Ces dernières, remplies de sang rouge, se terminent en fins capillaires qui nourrissent les nombreuses cellules lymphoïdes ou lymphatiques, lesquelles vont renvoyer vers le foie du sang bleu, non oxygéné, par la grosse veine de la rate, la veine splénique.
Mes nerfs, comme très souvent dans l’organisme, suivent les vaisseaux, ce qui peut expliquer les douleurs de la région splénique soit quand moi, votre rate, je ne reçois pas assez de sang, soit quand j’en reçois tellement que je me dilate excessivement.
Les jeunes médecins apprennent que ces pathologies qui peuvent m’atteindre, moi votre rate, – quand je reçois trop de sang qui stagne en moi, ou au contraire quand je ne reçois pas assez de sang brutalement par infarctus -, peuvent déclencher des douleurs de l’épaule gauche, ce qui est un symptôme bien connu et typique qui nécessite de m’examiner. Trop de sang, je grossis, pas assez, je deviens brutalement plus petite, contractée et mes fonctions s’étiolent ; je suis vraiment malade. J’ai besoin qu’on prenne soin de moi.
À quoi est-ce que je sers ?
Je le répète, pendant la vie fœtale, du 3e au 7e mois, je suis un organe hématopoïétique, ce qui veut dire que je fabrique les globules du sang.
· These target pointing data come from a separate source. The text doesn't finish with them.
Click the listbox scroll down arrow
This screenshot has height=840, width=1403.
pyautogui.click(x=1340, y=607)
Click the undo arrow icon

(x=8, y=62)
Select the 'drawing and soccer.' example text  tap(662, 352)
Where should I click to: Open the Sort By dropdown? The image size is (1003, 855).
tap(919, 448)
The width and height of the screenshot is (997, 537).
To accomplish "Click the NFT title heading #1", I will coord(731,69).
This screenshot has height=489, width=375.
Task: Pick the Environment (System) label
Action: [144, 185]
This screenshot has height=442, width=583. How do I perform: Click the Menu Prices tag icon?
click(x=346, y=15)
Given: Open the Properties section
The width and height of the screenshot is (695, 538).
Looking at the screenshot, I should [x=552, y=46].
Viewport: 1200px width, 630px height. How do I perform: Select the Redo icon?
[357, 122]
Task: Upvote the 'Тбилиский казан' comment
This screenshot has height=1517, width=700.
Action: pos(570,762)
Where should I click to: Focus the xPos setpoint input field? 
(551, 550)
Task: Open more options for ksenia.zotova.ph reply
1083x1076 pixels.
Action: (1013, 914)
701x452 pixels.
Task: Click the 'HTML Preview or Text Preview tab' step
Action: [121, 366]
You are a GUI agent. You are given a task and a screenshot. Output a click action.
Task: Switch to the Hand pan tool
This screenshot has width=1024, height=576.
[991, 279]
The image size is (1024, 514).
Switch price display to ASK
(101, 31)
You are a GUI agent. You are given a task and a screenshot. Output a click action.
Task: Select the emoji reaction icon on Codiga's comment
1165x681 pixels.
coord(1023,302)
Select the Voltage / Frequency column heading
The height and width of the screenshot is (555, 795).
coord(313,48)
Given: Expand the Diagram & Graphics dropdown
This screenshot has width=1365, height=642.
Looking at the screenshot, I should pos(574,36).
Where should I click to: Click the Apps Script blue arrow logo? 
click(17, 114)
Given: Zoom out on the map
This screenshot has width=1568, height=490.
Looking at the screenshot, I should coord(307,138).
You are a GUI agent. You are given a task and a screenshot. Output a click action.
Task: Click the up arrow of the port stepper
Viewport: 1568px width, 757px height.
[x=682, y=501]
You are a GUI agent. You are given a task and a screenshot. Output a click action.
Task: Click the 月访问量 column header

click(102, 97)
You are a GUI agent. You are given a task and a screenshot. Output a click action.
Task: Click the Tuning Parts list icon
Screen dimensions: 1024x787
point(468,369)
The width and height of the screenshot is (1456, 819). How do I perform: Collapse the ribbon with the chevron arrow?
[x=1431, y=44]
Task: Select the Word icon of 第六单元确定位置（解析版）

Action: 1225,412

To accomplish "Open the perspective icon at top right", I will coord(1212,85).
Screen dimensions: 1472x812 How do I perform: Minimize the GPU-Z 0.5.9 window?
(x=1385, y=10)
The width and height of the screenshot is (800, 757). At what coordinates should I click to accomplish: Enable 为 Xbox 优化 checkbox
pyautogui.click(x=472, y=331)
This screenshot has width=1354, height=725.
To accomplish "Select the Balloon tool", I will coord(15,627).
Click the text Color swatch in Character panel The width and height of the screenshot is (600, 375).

Dès que vous naissez, c’est la moelle osseuse qui me remplace pour fabriquer les globules du sang, tandis que je joue d’autres rôles, je participe alors à votre immunité. Evidemment, si la moelle osseuse un jour ou l’autre est défaillante, je peux partiellement la remplacer, c’est l’hématopoïèse splénique.
J’ai trois fonctions essentielles :
- Immunitaire, notamment l’immunité cellulaire : je fais donc partie des organes lymphoïdes secondaires.
- Anti-infectieuse virale et bactérienne. Je peux purifier le sang des globules rouges, des plaquettes détériorées, et filtrer en les éliminant des débris cellulaires inutiles, des virus, des corps étrangers, des toxines… Ainsi, je suis particulièrement spécialisée pour contrôler des infections à bactéries encapsulées, en particulier les pneumocoques et les méningocoques. C’est pour cette raison que si l’on m’enlève (splénectomie), quelle qu’en soit la raison, il faut que l’organisme auquel j’appartenais soit vacciné par sécurité contre pneumocoque et méningocoque.
- Régulation de la formation et la destruction des globules du sang : quand il y en a trop, on dit que je suis le « cimetière des globules rouges et des plaquettes ».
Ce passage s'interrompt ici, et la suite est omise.